From "Practice within the Cell"
An interview with Fleet Maull

I was in a county jail for the first seven months. It was a hell-realm experience...very crowded, noisy, tense conditions. I was going through a dark night of the soul. I was wracked with fear, remorse, guilt, and shame, and devastated by what I had done to my family, my community, and myself. I could hardly sleep. My mind raced with escape fantasies. It would race back and forth over what I could have done differently to escape this fate.

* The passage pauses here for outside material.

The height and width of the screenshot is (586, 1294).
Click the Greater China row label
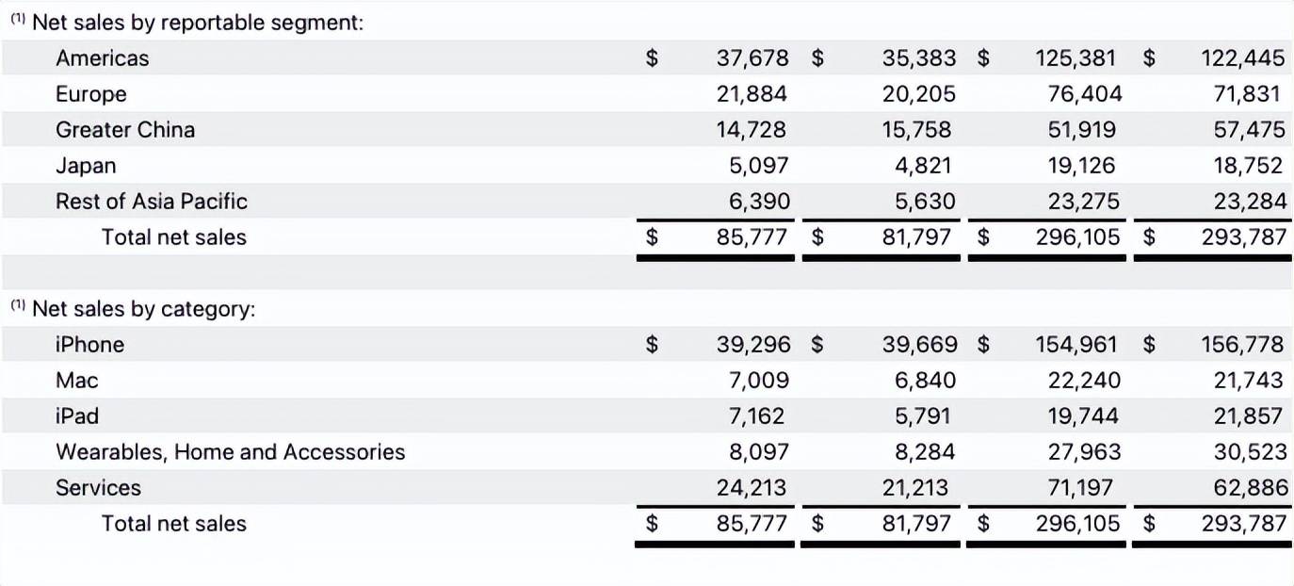coord(125,130)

There were five cells in a concrete and steel tank with no windows. The only opening was a food slot in the steel entry door of the cell block. Suffocating heat. Two men to a tiny cell. All doors were locked at the same time mechanically. Prisoners kept radios and televisions on day and night. There was yelling from one cell to another; there were frequent fights and serious injuries. It was very intense.

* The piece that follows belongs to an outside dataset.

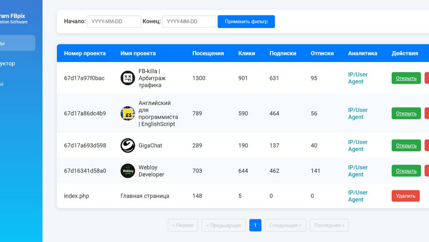Open IP/User Agent analytics for GigaChat

tap(358, 146)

I started practicing meditation for many hours a day almost immediately. I chose to sleep on the upper bunk, where there was enough headroom to sit up straight on a folded blanket. One evening, many months into my sentence, I realized that my mind was not moving. I was calm and my mind was steady. Regardless of the noise and anger around me, my mind was not pulled by it. I had had these kinds of experiences before, but in a quiet Buddhist retreat center. To find it in the midst of those circumstances was liberating. I knew that I could somehow handle this and use it as a path.